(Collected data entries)
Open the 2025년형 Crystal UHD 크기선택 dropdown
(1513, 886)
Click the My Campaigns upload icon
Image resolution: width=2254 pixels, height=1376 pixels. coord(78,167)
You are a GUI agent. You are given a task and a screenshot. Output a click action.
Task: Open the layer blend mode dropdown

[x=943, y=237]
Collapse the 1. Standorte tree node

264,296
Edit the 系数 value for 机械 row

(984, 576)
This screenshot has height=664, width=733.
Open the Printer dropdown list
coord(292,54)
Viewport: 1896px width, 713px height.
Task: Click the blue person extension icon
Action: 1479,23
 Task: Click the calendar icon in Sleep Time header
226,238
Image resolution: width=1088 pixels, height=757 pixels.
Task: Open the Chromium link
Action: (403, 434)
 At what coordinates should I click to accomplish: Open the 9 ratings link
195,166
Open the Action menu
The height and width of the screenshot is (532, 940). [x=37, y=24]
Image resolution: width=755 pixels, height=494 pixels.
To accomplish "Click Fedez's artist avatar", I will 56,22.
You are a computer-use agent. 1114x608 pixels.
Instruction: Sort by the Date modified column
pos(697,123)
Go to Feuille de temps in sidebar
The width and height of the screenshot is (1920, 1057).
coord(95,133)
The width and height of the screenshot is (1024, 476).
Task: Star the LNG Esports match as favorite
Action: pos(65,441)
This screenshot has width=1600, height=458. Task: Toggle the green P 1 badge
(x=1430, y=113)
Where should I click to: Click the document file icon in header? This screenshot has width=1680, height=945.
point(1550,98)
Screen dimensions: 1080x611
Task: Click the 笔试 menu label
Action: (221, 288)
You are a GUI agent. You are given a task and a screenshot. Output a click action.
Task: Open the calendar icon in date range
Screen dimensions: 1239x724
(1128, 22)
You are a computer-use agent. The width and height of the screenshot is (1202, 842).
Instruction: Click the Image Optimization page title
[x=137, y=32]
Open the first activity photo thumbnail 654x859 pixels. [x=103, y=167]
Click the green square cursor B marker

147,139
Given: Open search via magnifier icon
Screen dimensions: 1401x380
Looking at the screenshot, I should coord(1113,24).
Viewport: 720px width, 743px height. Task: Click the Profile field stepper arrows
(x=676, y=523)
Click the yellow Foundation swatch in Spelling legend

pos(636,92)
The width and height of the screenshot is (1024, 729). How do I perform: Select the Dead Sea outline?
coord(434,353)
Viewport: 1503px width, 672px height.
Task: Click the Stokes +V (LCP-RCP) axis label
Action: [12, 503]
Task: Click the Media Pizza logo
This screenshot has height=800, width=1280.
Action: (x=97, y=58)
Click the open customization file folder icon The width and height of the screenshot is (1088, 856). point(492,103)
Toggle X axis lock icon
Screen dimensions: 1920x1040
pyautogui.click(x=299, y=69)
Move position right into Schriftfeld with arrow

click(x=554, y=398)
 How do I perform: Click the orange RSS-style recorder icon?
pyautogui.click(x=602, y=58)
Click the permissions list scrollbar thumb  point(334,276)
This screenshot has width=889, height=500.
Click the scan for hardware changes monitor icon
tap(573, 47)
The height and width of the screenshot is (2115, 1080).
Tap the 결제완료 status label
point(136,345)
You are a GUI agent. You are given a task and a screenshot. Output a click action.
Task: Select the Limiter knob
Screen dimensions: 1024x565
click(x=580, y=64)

**What is being asked:** Reproduce the data in full. Nothing in it may be altered.

**Completed task:**
Open the 2025년형 Crystal UHD 크기선택 dropdown
(1513, 886)
Click the My Campaigns upload icon
Image resolution: width=2254 pixels, height=1376 pixels. coord(78,167)
You are a GUI agent. You are given a task and a screenshot. Output a click action.
Task: Open the layer blend mode dropdown

[x=943, y=237]
Collapse the 1. Standorte tree node

264,296
Edit the 系数 value for 机械 row

(984, 576)
This screenshot has height=664, width=733.
Open the Printer dropdown list
coord(292,54)
Viewport: 1896px width, 713px height.
Task: Click the blue person extension icon
Action: 1479,23
 Task: Click the calendar icon in Sleep Time header
226,238
Image resolution: width=1088 pixels, height=757 pixels.
Task: Open the Chromium link
Action: (403, 434)
 At what coordinates should I click to accomplish: Open the 9 ratings link
195,166
Open the Action menu
The height and width of the screenshot is (532, 940). [x=37, y=24]
Image resolution: width=755 pixels, height=494 pixels.
To accomplish "Click Fedez's artist avatar", I will 56,22.
You are a computer-use agent. 1114x608 pixels.
Instruction: Sort by the Date modified column
pos(697,123)
Go to Feuille de temps in sidebar
The width and height of the screenshot is (1920, 1057).
coord(95,133)
The width and height of the screenshot is (1024, 476).
Task: Star the LNG Esports match as favorite
Action: pos(65,441)
This screenshot has width=1600, height=458. Task: Toggle the green P 1 badge
(x=1430, y=113)
Where should I click to: Click the document file icon in header? This screenshot has width=1680, height=945.
point(1550,98)
Screen dimensions: 1080x611
Task: Click the 笔试 menu label
Action: (221, 288)
You are a GUI agent. You are given a task and a screenshot. Output a click action.
Task: Open the calendar icon in date range
Screen dimensions: 1239x724
(1128, 22)
You are a computer-use agent. The width and height of the screenshot is (1202, 842).
Instruction: Click the Image Optimization page title
[x=137, y=32]
Open the first activity photo thumbnail 654x859 pixels. [x=103, y=167]
Click the green square cursor B marker

147,139
Given: Open search via magnifier icon
Screen dimensions: 1401x380
Looking at the screenshot, I should coord(1113,24).
Viewport: 720px width, 743px height. Task: Click the Profile field stepper arrows
(x=676, y=523)
Click the yellow Foundation swatch in Spelling legend

pos(636,92)
The width and height of the screenshot is (1024, 729). How do I perform: Select the Dead Sea outline?
coord(434,353)
Viewport: 1503px width, 672px height.
Task: Click the Stokes +V (LCP-RCP) axis label
Action: [12, 503]
Task: Click the Media Pizza logo
This screenshot has height=800, width=1280.
Action: (x=97, y=58)
Click the open customization file folder icon The width and height of the screenshot is (1088, 856). point(492,103)
Toggle X axis lock icon
Screen dimensions: 1920x1040
pyautogui.click(x=299, y=69)
Move position right into Schriftfeld with arrow

click(x=554, y=398)
 How do I perform: Click the orange RSS-style recorder icon?
pyautogui.click(x=602, y=58)
Click the permissions list scrollbar thumb  point(334,276)
This screenshot has width=889, height=500.
Click the scan for hardware changes monitor icon
tap(573, 47)
The height and width of the screenshot is (2115, 1080).
Tap the 결제완료 status label
point(136,345)
You are a GUI agent. You are given a task and a screenshot. Output a click action.
Task: Select the Limiter knob
Screen dimensions: 1024x565
click(x=580, y=64)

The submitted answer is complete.